A market for the industry was discussed ahead of the 2009 Copenhagen summit, but was shelved afterwards and has not resurfaced since.

“The Danish shipping industry whole-heartedly supports a market,” Maria Bruun Skipper, a director with the Danish Ship-Owners Association, told the event.

She said her association was in favour of a bunker fuel levy that might allow companies beating their targets to sell offsets, or that revenue from the levy be channelled into a clean fund.  But it opposed an outright shipping ETS because she said participation would be to difficult to administer for the many small companies in the industry.

MRV

The EU earlier this year passed legislation to require ship owners using EU ports to measure, report and verify their annual GHG emissions from Jan. 2018, with more voices calling for the move to be a “stepping stone” to eventual CO2 targets for the industry.

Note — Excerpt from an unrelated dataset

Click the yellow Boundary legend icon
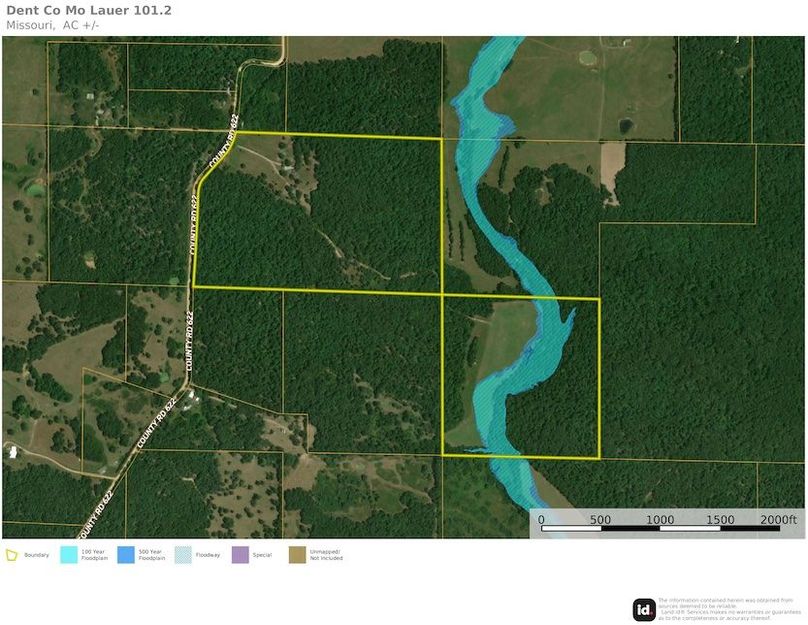The width and height of the screenshot is (808, 625). 13,554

But some negotiators, mainly from developing nations, said such measures might instead be a stumbling block for any efforts to implement a market-based mechanism for the sector.

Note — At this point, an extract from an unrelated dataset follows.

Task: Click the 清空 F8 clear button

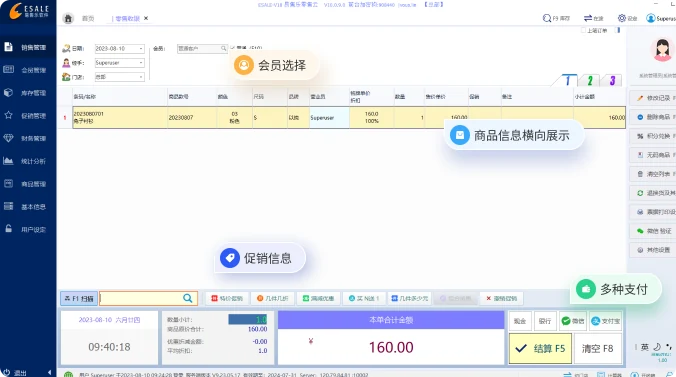Action: [598, 349]
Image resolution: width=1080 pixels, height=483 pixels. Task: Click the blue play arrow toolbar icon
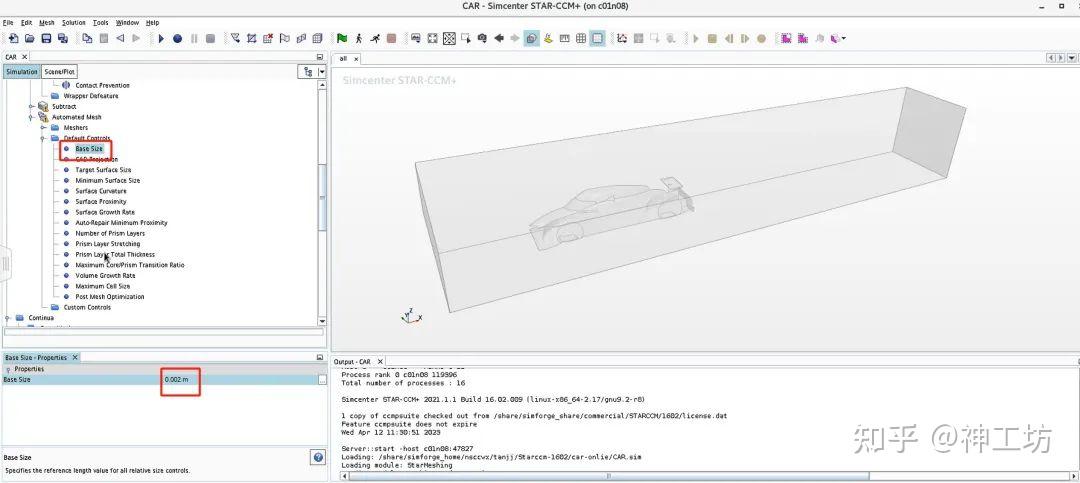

In one of the Paris negotiating tracks, China this week said it was “greatly concerned” over the European plan, voicing support for a statement made previously by the IMO’s secretary general that “if such regional regulations would go beyond what IMO will adopt and if implemented on foreign ships, they would undermine the organization’s important role as the global standard setter for international shipping.”

Meanwhile, Argentina, with the backing of nearly 90 developing nations, added that “it should be taken into account that international maritime transport is only a modest contributor to climate change, while it is fundamental for trade and economic and social development.”

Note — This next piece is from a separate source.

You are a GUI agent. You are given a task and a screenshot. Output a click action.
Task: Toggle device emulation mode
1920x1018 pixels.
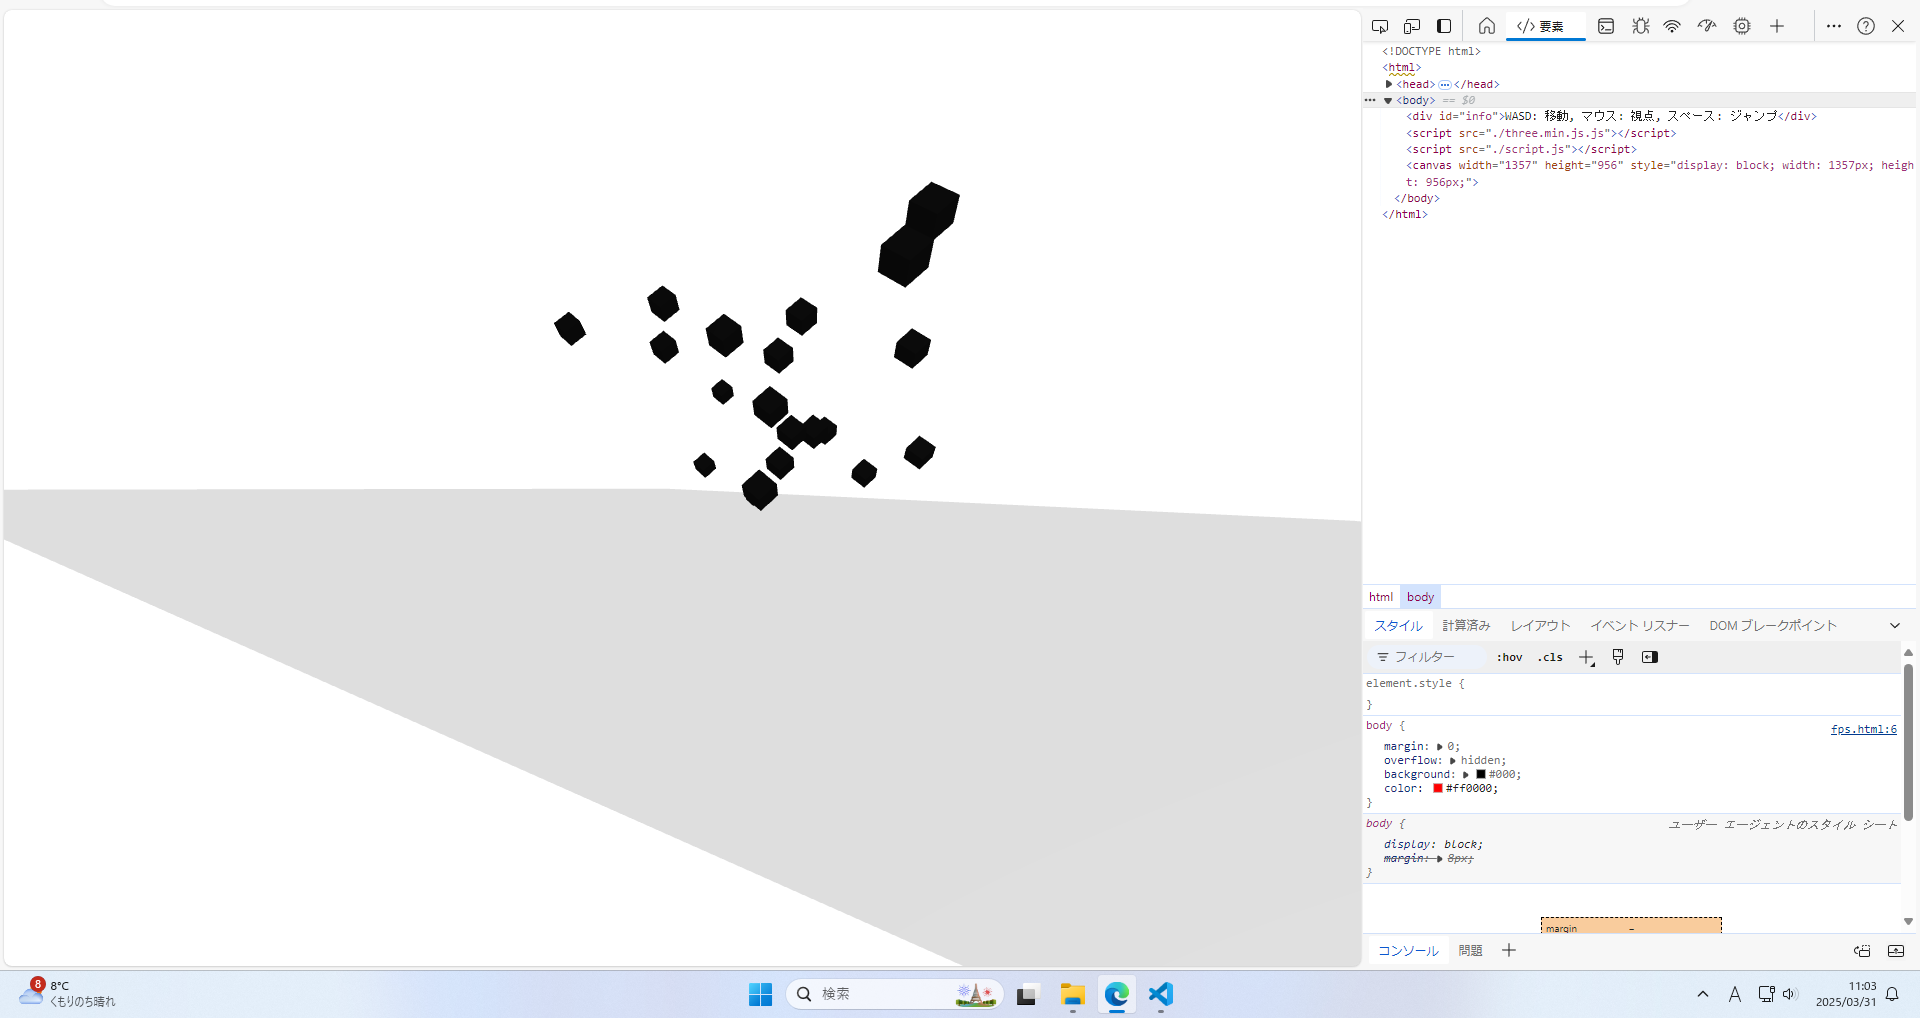point(1412,26)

“We would also like to express our support for multilateral discussions, in opposition to unilateral measures. In this sense, we reiterate our concern about the approval by the EU of a unilateral measure on [MRV] of shipping emissions that undermines the spirit of multilateral cooperation and that is inconsistent with the principles and provisions of the Convention, in particular the principles of equity and CBDR,” it said.

OPPOSITION

However, even if measures aimed at managing shipping’s emissions are agreed in Paris, the road to an ambitious climate policy framework for the sector would likely be a long one.

Renewed efforts from small-island states – many of whom are significant shipping nations – to set a 1.5C target for global warming helps the process, but progress in the IMO is excruciatingly slow, partly because talks there are frequented by transport ministers who are less aware of the climate issue than the officials attending at UNFCCC talks, and partly because some nations – such as Saudi Arabia, Singapore, China and India – are uninterested in a deal.

Some industry groups, such as the influential International Chamber of Shipping, also lobby against climate efforts.

Tristan Smith, a lecturer at University College London and lead author of the Third IMO Greenhouse Gas Study, said studies showed that when factoring in the sector’s projected growth, shipping’s carbon intensity needs to be reduced by 80-90% below 2012 levels by 2050 if emissions are to be cut absolutely.

He added that strong policies, including an effective carbon price, were needed to make that happen.

“The organisations that have the power to lead don’t acknowledge the problem.”

Maggs agreed, saying shipping suffered from a “culture of exceptionalism” that needs to be dealt with.

“There is no such thing as a free lunch for individual sectors when it comes to dealing with climate change,” added Thomas Egebo, permanent secretary of state at Denmark’s Ministry of Energy, Utilities and Climate.

Part of the problem, observers said, is that many shipping nations hide behind the CBDR principle.

Around 70% of the world’s roughly 50,000 ships ships sail under the flags of nations defined in the UNFCCC as developing countries that have no obligations to cut emissions in the current UN framework.

But that might change after Paris, if delegates can agree a new way to define the differentiation of responsibilities between rich and poor nations.